Seems like we have problems with both dictionary encoding and snappy compression.

        org.apache.parquet.hadoop.DirectCodecFactory$FullDirectDecompressor(DirectCodecFactory.java:233)
        com.dremio.parquet.pages.BaseReaderIterator(BaseReaderIterator.java:152)
        com.dremio.parquet.pages.BaseReaderIterator(BaseReaderIterator.java:78)
        com.dremio.parquet.pages.IncrementalPageReaderIterator(IncrementalPageReaderIterator.java:162)
        com.dremio.parquet.pages.IncrementalPageReaderIterator(IncrementalPageReaderIterator.java:148)
        com.dremio.parquet.pages.MemoizingPageIterator(MemoizingPageIterator.java:49)
        com.dremio.parquet.pages.PageIterator(PageIterator.java:90)
        com.dremio.parquet.reader.column.generics.Float4SimpleReader(Float4SimpleReader.java:59)
        com.dremio.parquet.reader.column.ColumnReaderFactory(ColumnReaderFactory.java:745)
        com.dremio.parquet.reader.column.ColumnReaderFactory(ColumnReaderFactory.java:804)
        com.dremio.parquet.reader.SimpleReader(SimpleReader.java:52)
        com.dremio.extra.exec.store.dfs.parquet.ParquetVectorizedReader(ParquetVectorizedReader.java:190)
        com.dremio.exec.store.parquet.UnifiedParquetReader(UnifiedParquetReader.java:145)
        com.dremio.sabot.op.scan.ScanOperator$1(ScanOperator.java:225)
        com.dremio.sabot.op.scan.ScanOperator$1(ScanOperator.java:221)
        ...(:0)
        org.apache.hadoop.security.UserGroupInformation(UserGroupInformation.java:1836)
        com.dremio.sabot.op.scan.ScanOperator(ScanOperator.java:221)
        com.dremio.sabot.op.scan.ScanOperator(ScanOperator.java:194)
        com.dremio.sabot.op.scan.ScanOperator(ScanOperator.java:180)
        com.dremio.sabot.driver.SmartOp$SmartProducer(SmartOp.java:563)
        com.dremio.sabot.driver.Pipe$SetupVisitor(Pipe.java:79)
        com.dremio.sabot.driver.Pipe$SetupVisitor(Pipe.java:63)
        com.dremio.sabot.driver.SmartOp$SmartProducer(SmartOp.java:533)
        com.dremio.sabot.driver.StraightPipe(StraightPipe.java:102)
        com.dremio.sabot.driver.StraightPipe(StraightPipe.java:102)
        com.dremio.sabot.driver.StraightPipe(StraightPipe.java:102)
        com.dremio.sabot.driver.StraightPipe(StraightPipe.java:102)
        com.dremio.sabot.driver.StraightPipe(StraightPipe.java:102)
        com.dremio.sabot.driver.Pipeline(Pipeline.java:68)
        com.dremio.sabot.exec.fragment.FragmentExecutor(FragmentExecutor.java:381)
        com.dremio.sabot.exec.fragment.FragmentExecutor(FragmentExecutor.java:265)
        com.dremio.sabot.exec.fragment.FragmentExecutor(FragmentExecutor.java:92)
        com.dremio.sabot.exec.fragment.FragmentExecutor$AsyncTaskImpl(FragmentExecutor.java:671)
        com.dremio.sabot.task.AsyncTaskWrapper(AsyncTaskWrapper.java:104)
        com.dremio.sabot.task.slicing.SlicingThread(SlicingThread.java:226)
        com.dremio.sabot.task.slicing.SlicingThread(SlicingThread.java:156)

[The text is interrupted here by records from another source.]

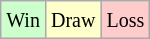
Loss [126, 20]
Win [24, 20]
Draw [72, 20]
Locate the cell with the specified text and output its [X, Y] center coordinate. 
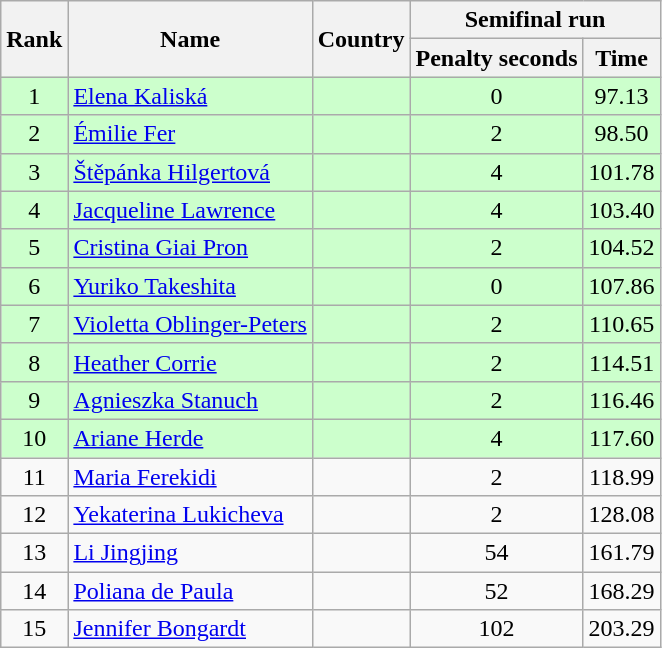
98.50 [622, 134]
102 [496, 629]
104.52 [622, 248]
Yuriko Takeshita [190, 286]
Penalty seconds [496, 58]
118.99 [622, 477]
5 [34, 248]
97.13 [622, 96]
10 [34, 438]
9 [34, 400]
Agnieszka Stanuch [190, 400]
Poliana de Paula [190, 591]
103.40 [622, 210]
Elena Kaliská [190, 96]
Time [622, 58]
114.51 [622, 362]
Yekaterina Lukicheva [190, 515]
203.29 [622, 629]
11 [34, 477]
Émilie Fer [190, 134]
117.60 [622, 438]
107.86 [622, 286]
Cristina Giai Pron [190, 248]
12 [34, 515]
Ariane Herde [190, 438]
14 [34, 591]
Rank [34, 39]
Country [361, 39]
Semifinal run [535, 20]
13 [34, 553]
Jacqueline Lawrence [190, 210]
116.46 [622, 400]
Li Jingjing [190, 553]
101.78 [622, 172]
Štěpánka Hilgertová [190, 172]
7 [34, 324]
6 [34, 286]
168.29 [622, 591]
Jennifer Bongardt [190, 629]
3 [34, 172]
15 [34, 629]
Name [190, 39]
110.65 [622, 324]
128.08 [622, 515]
Maria Ferekidi [190, 477]
1 [34, 96]
161.79 [622, 553]
Violetta Oblinger-Peters [190, 324]
52 [496, 591]
Heather Corrie [190, 362]
8 [34, 362]
54 [496, 553]
Scan for the cell matching the given text and deliver its (X, Y) coordinate at center. 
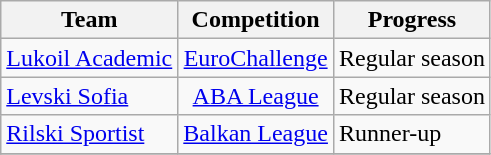
Rilski Sportist (90, 134)
Lukoil Academic (90, 58)
Runner-up (412, 134)
Team (90, 20)
Progress (412, 20)
Competition (256, 20)
ABA League (256, 96)
Balkan League (256, 134)
Levski Sofia (90, 96)
EuroChallenge (256, 58)
Find where the given text appears and provide that cell's center as [X, Y] coordinate. 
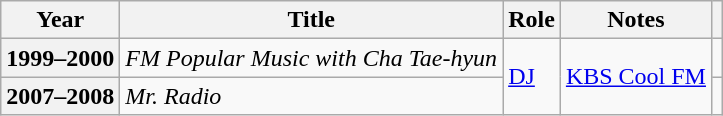
Notes [636, 20]
DJ [532, 77]
Mr. Radio [312, 96]
FM Popular Music with Cha Tae-hyun [312, 58]
Role [532, 20]
2007–2008 [60, 96]
Year [60, 20]
Title [312, 20]
1999–2000 [60, 58]
KBS Cool FM [636, 77]
Find where the given text appears and provide that cell's center as [X, Y] coordinate. 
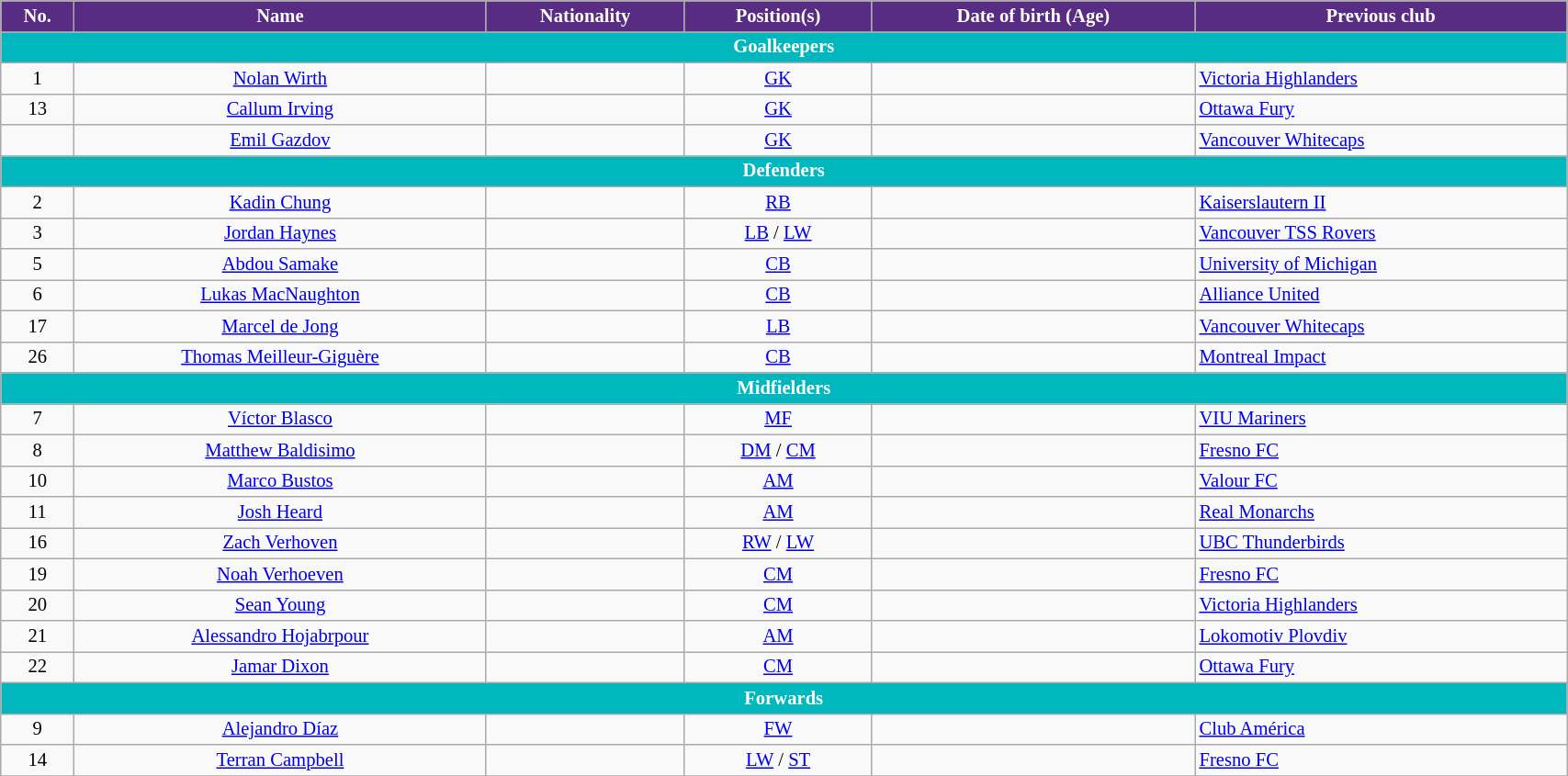
Noah Verhoeven [281, 574]
Name [281, 16]
Valour FC [1382, 481]
Marcel de Jong [281, 326]
Montreal Impact [1382, 357]
Defenders [784, 171]
Jamar Dixon [281, 667]
20 [38, 605]
DM / CM [778, 450]
Jordan Haynes [281, 233]
Vancouver TSS Rovers [1382, 233]
Previous club [1382, 16]
Nolan Wirth [281, 78]
26 [38, 357]
Matthew Baldisimo [281, 450]
Midfielders [784, 389]
Goalkeepers [784, 47]
1 [38, 78]
10 [38, 481]
No. [38, 16]
RW / LW [778, 543]
Position(s) [778, 16]
MF [778, 419]
Sean Young [281, 605]
21 [38, 637]
Club América [1382, 729]
FW [778, 729]
Alliance United [1382, 295]
17 [38, 326]
7 [38, 419]
Kaiserslautern II [1382, 202]
Lokomotiv Plovdiv [1382, 637]
Nationality [585, 16]
LB [778, 326]
Víctor Blasco [281, 419]
14 [38, 760]
Real Monarchs [1382, 512]
Terran Campbell [281, 760]
6 [38, 295]
Callum Irving [281, 109]
Thomas Meilleur-Giguère [281, 357]
Josh Heard [281, 512]
2 [38, 202]
Lukas MacNaughton [281, 295]
16 [38, 543]
Emil Gazdov [281, 141]
University of Michigan [1382, 264]
Marco Bustos [281, 481]
UBC Thunderbirds [1382, 543]
RB [778, 202]
VIU Mariners [1382, 419]
Zach Verhoven [281, 543]
Alessandro Hojabrpour [281, 637]
Abdou Samake [281, 264]
8 [38, 450]
5 [38, 264]
3 [38, 233]
11 [38, 512]
LW / ST [778, 760]
Alejandro Díaz [281, 729]
19 [38, 574]
Date of birth (Age) [1032, 16]
Forwards [784, 698]
22 [38, 667]
13 [38, 109]
LB / LW [778, 233]
9 [38, 729]
Kadin Chung [281, 202]
Identify which cell holds the provided text, then report its [X, Y] central coordinate. 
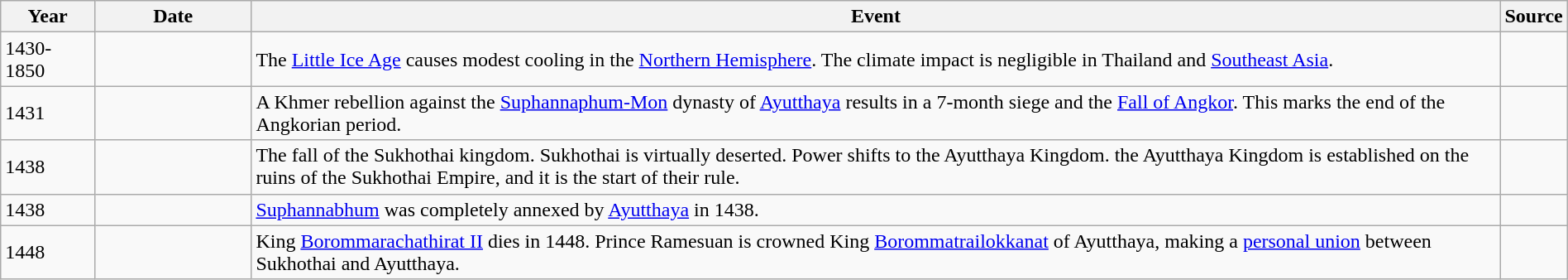
Suphannabhum was completely annexed by Ayutthaya in 1438. [876, 209]
Year [48, 17]
1431 [48, 112]
1430-1850 [48, 60]
Source [1533, 17]
The Little Ice Age causes modest cooling in the Northern Hemisphere. The climate impact is negligible in Thailand and Southeast Asia. [876, 60]
Event [876, 17]
1448 [48, 251]
Date [172, 17]
Return the (x, y) coordinate for the center point of the cell that contains the specified text.  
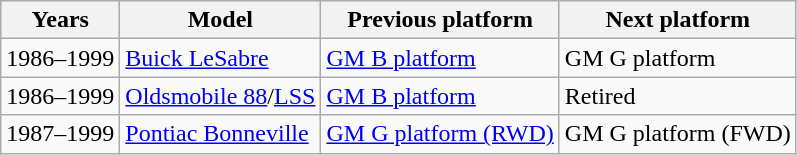
GM G platform (678, 58)
1987–1999 (60, 134)
Next platform (678, 20)
GM G platform (FWD) (678, 134)
GM G platform (RWD) (440, 134)
Oldsmobile 88/LSS (220, 96)
Retired (678, 96)
Model (220, 20)
Buick LeSabre (220, 58)
Previous platform (440, 20)
Pontiac Bonneville (220, 134)
Years (60, 20)
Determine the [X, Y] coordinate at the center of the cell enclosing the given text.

@david.lee, can you share any of these files?

Hello,

I just want to piggyback onto this thread and say that we are experiencing the same issues. Did not experience this in 3.2.3, but after upgrading to 3.3.2, Dremio stopped being able to read half of our parquet files while others are seemingly unaffected. Seeing a lot of both “Failure in setting up reader Parquet Metadata” and “ParquetCompressionCodecException” errors.